“I” in the English Language

Painting by Antoni Tàpies
Antoni Tàpies “I” 1961. Latex paint with marble dust on canvas

For Nancy – editor, publisher, and friend

By J.S. Porter

A few months ago, I wrote a poem for poet Anna Veprinska in Toronto:

I

The loneliest word in the language
not so much a word as a mark
see Tàpies 1961 painting “I”
a hoof marking the sand, a glyph
an orphan
the thinnest Giacometti sculpture imaginable
a line without beginning or end – insistent, attention-seeking, spokeless
a flattened dot
defined by un: unsheltered, unconnected, unanchored

What is the I – or who?  A stick, a hoof print, a mark, a glyph, a vertical line, a person, something emerging from nothing – the first mark in the Void?  I am here. I exist.

Rastafarians speak of “I and I.” A double I.  Divinity and the self. Is that the meaning of Bob Dylan’s song “I and I” in his album “Infidels.” I need to listen to the song again.

In English the first-person pronoun is I.  In French, je; in Spanish, yo; in German, ich.  In Old English (Anglo-Saxon) the word for I was ic, lower case.  Around Chaucer’s time in The Canterbury Tales in the 14th. century, ic became I.

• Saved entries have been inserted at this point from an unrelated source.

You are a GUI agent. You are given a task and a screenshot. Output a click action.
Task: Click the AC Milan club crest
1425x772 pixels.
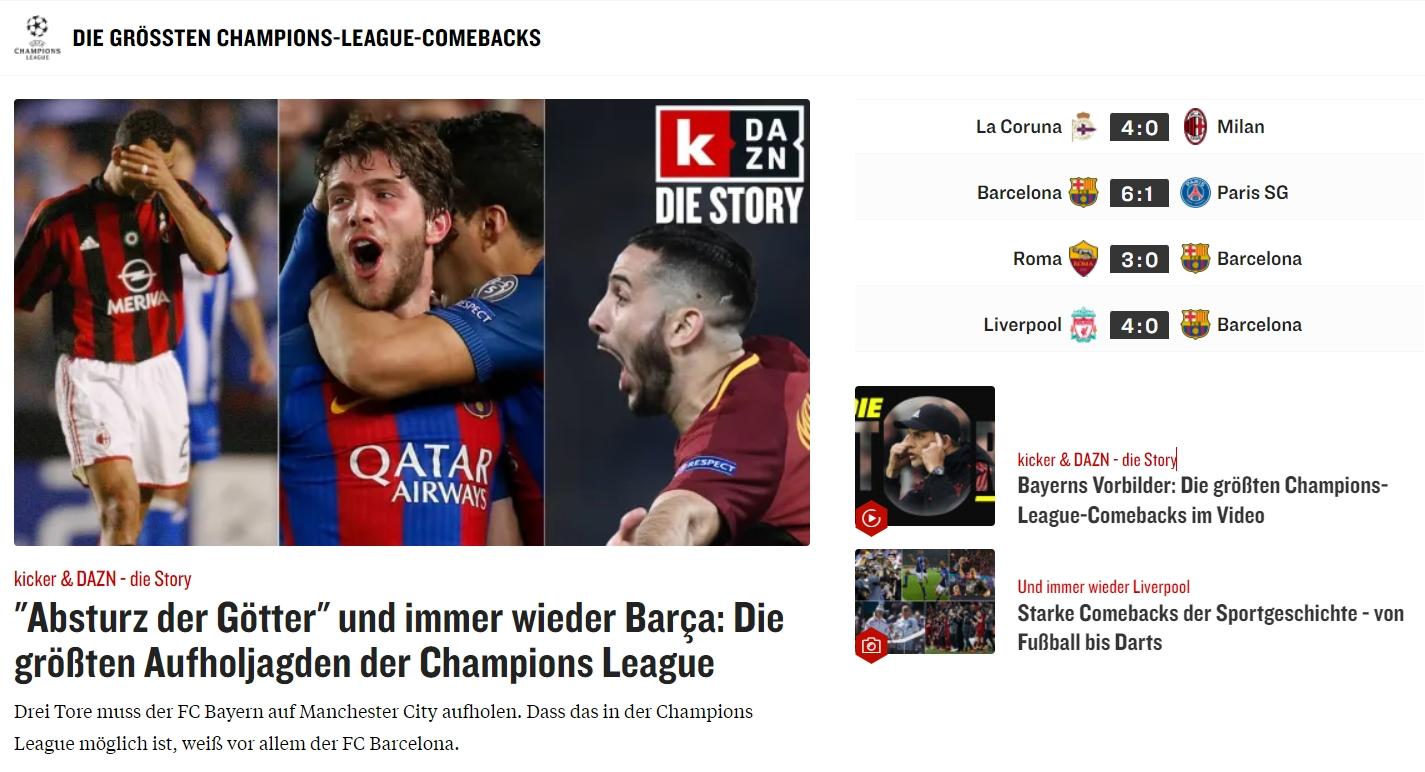[x=1195, y=127]
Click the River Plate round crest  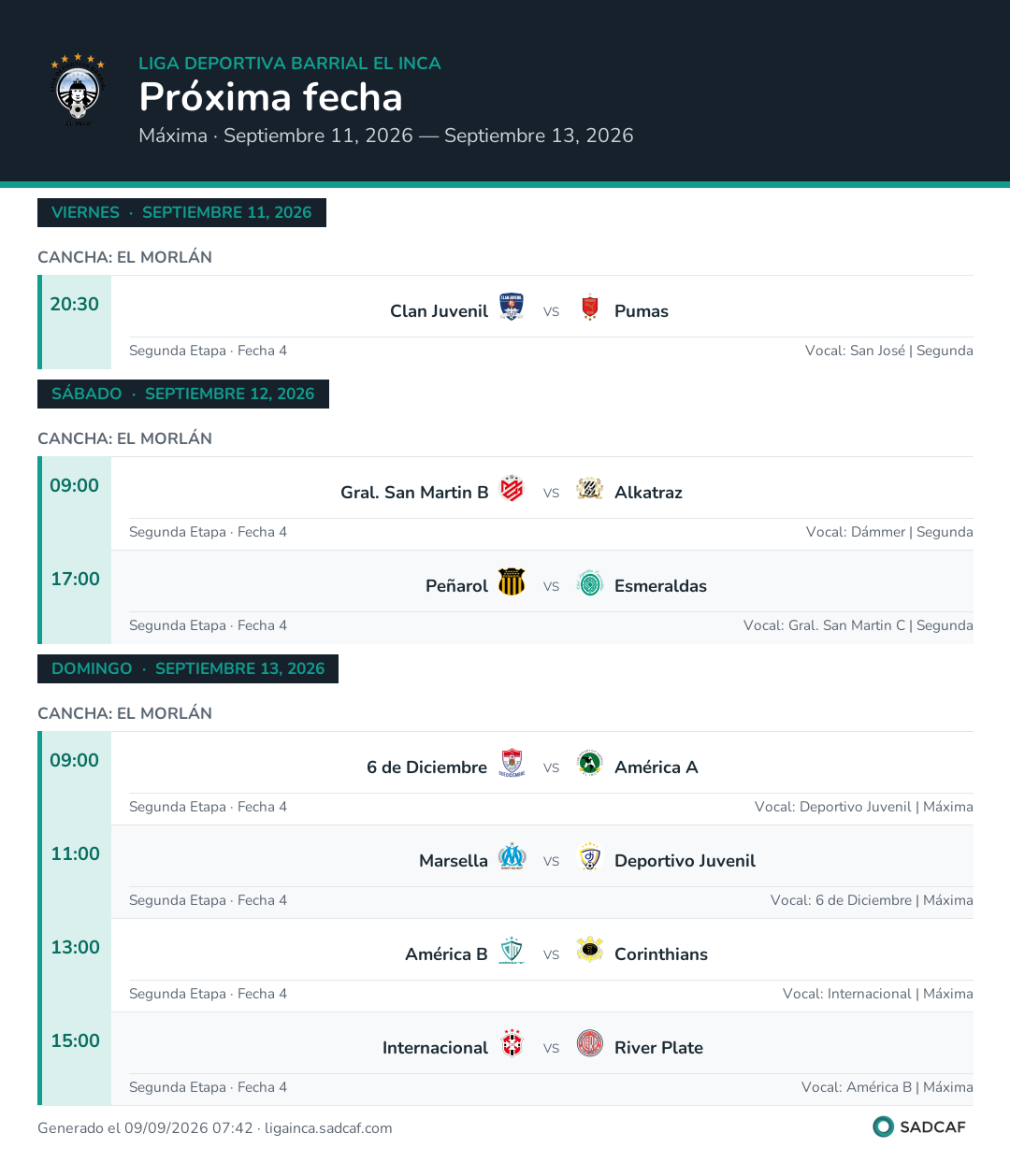[590, 1043]
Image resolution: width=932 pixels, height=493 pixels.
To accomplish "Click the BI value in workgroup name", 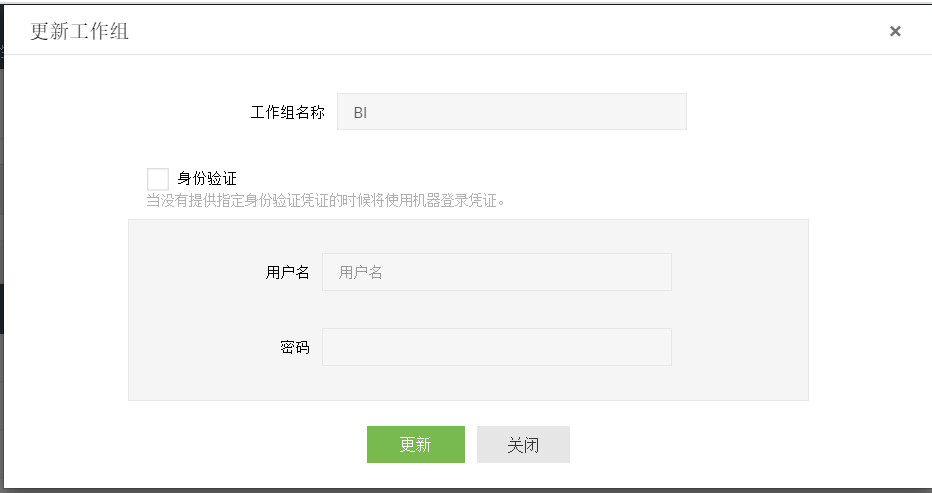I will tap(360, 113).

In English the I is capitalized wherever it occurs – at the beginning of sentences, in the middle, or at the end of sentences. In other languages, it is given lower case status unless beginning a sentence.  As novelist and thinker Elias Canetti claims in The Human Province, “Of all the words in all the languages I know, the greatest concentration is in the English word I.”

Canadian painter Greg Curnoe made a number of I-paintings and I-am paintings in his short life. In the one below, the “I” in lower case asserts its tentative presence with a colon (to suggest that there is more information to come and then undercuts the colon with an unfinished question mark to indicate uncertainty).  I am: this, this and this?  Identity seems uncertain or shifting.

Greg Curnoe’s — “I am:”

Greg Curnoe’s — “I am:”In another of Curnoe’s I-am paintings— “I am:” – large letters painted brown with white patches give the appearance of paint peeling as if identity is fragile and dissolvable.

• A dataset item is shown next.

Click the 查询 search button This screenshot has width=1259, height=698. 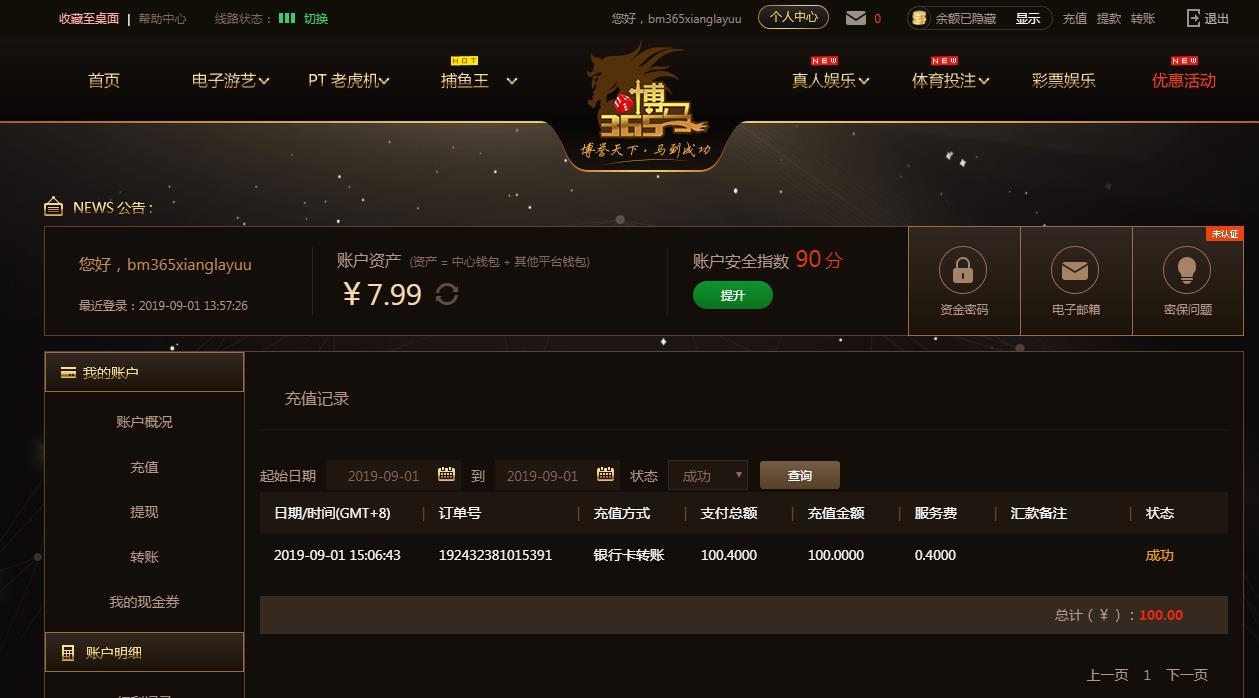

Werner Herzog in his 2010 3D documentary film “Cave of Forgotten Dreams” takes viewers into the Chauvet Cave in southern France, which contains some of the oldest human-painted images on record, some crafted 32,000 years ago. Mixed in with images of rhinos, bears, mammoths, and horses are human handprints. An I before the I.  The artist seemed to want his presence to be known and remembered.

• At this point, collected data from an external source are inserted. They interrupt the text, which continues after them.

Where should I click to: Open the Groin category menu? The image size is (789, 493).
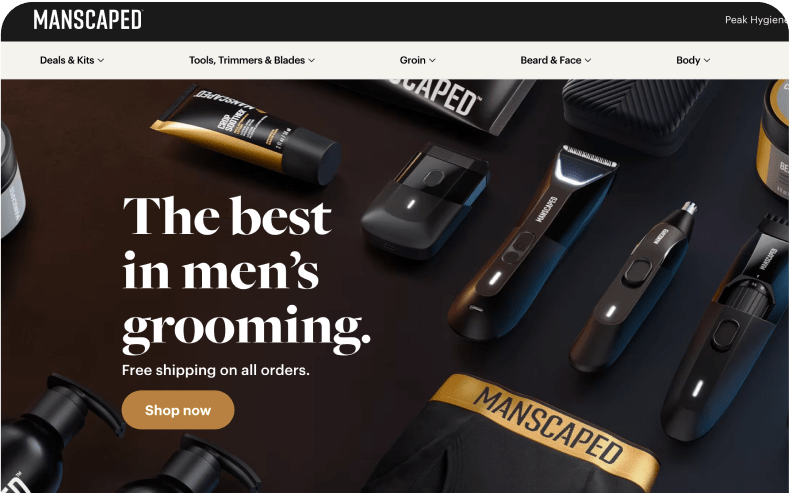(418, 60)
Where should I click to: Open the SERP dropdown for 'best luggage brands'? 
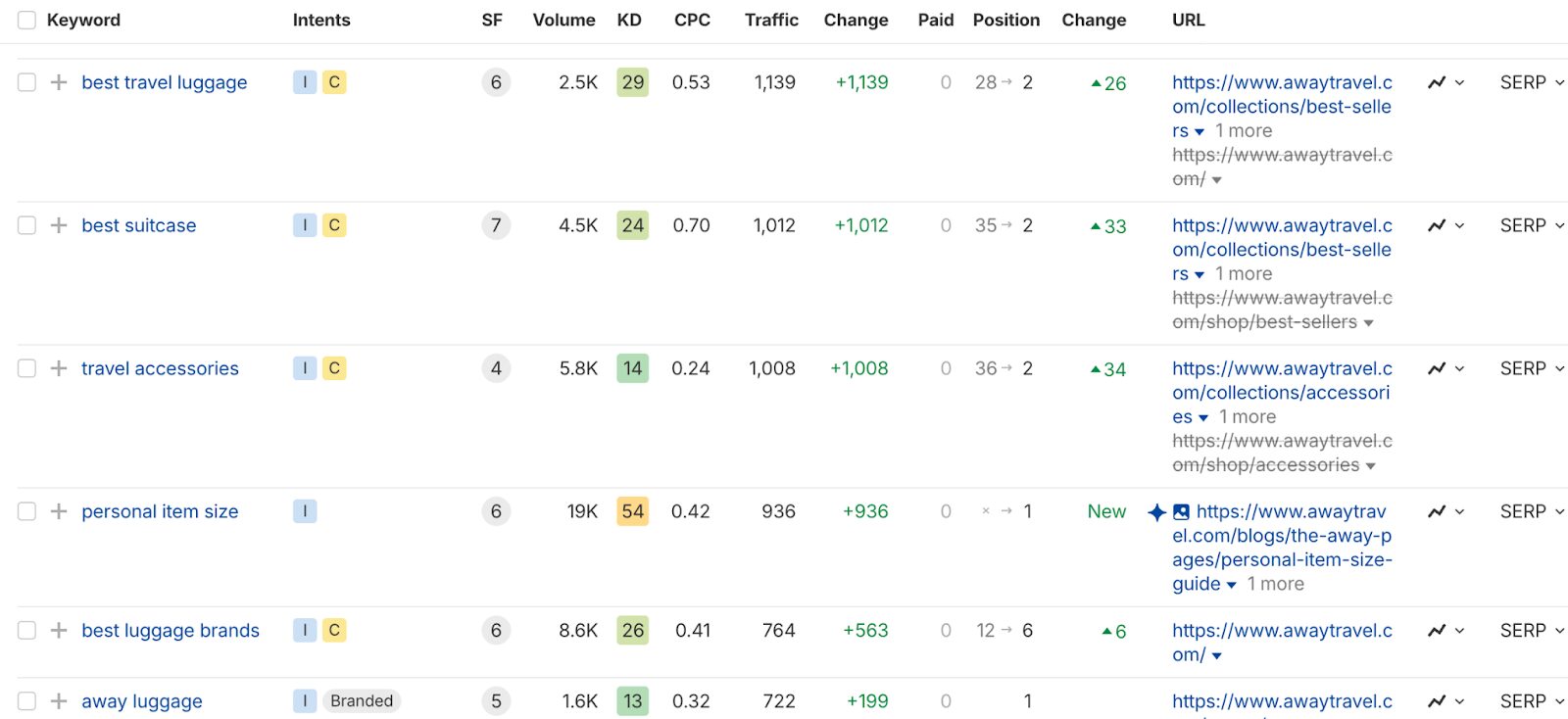pos(1533,631)
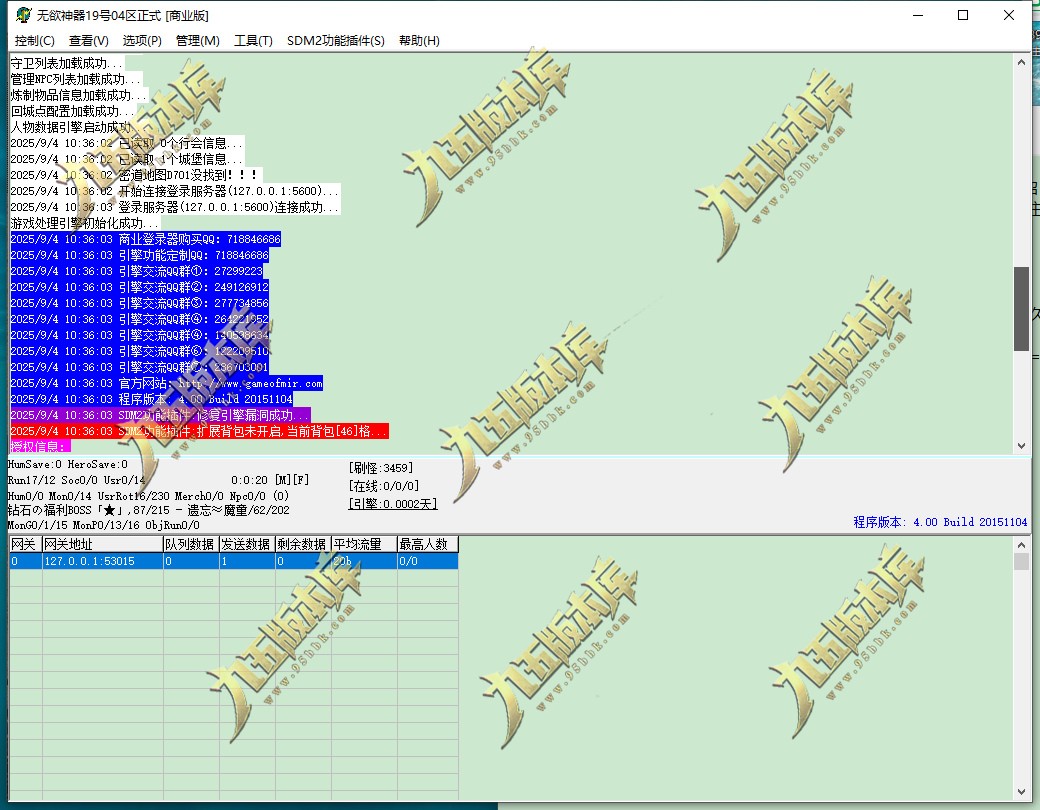1040x810 pixels.
Task: Click the log panel scroll-down arrow
Action: tap(1021, 446)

The famous Catalan artist from Barcelona, Antoni Tàpies (1923-2012), preferred “rags and dirt” to “the shiny surface of technology.” His I-painting uses marble dust with latex paint. He conceived of his work as a meditation “on the void.” His essential themes: “the spirituality of the material world, and the infinite value and mystery inherent in even the most humble things” (Obituary by Christopher Masters, Feb. 7, 2012, The Guardian).

Tàpies’ “I” seems to present itself boldly. It’s large and seems to dominate its surrounding, but it’s also alone and vulnerable, easily erasable from its sand-like environment.

French novelist Marcel Proust wrote these words about the word I: “I began a book with the letter ‘I’[in his case, the word ‘je’] and for the rest of my work I’ve been condemned to being that ‘I’.”

We’re all stuck with an I.  What comes after the I? In my case, I can say:

I, John (a name)
I, son of Anna and John, wife to Cheryl, and brother to Caroline
I, father of Daniel and Rachel
I, grandfather of Kaizen, Marshall, and Blake (relationships)
I, retired teacher (occupation)
I, reader and writer (activities)
I, dreamer (personality)

We all fill ourselves out by various means.

In some cultures, the I is not the centre of civic and cultural life. “In Chinese poetry, fiction, and philosophy, the I is not the nerve centre from which thought and knowledge begin” says Madeleine Thien in her review—“Poems Without an ‘I’”— of three books on Chinese poetry in the London Review of Books, October 8, 2020.

To this downplaying of “I,” I want to say that the ancient Greeks believed in I, and in Platonic love the I looks for another I in order to be complete.

I want my relationship with my wife, my children, my grandchildren, and my friends, to be I to I.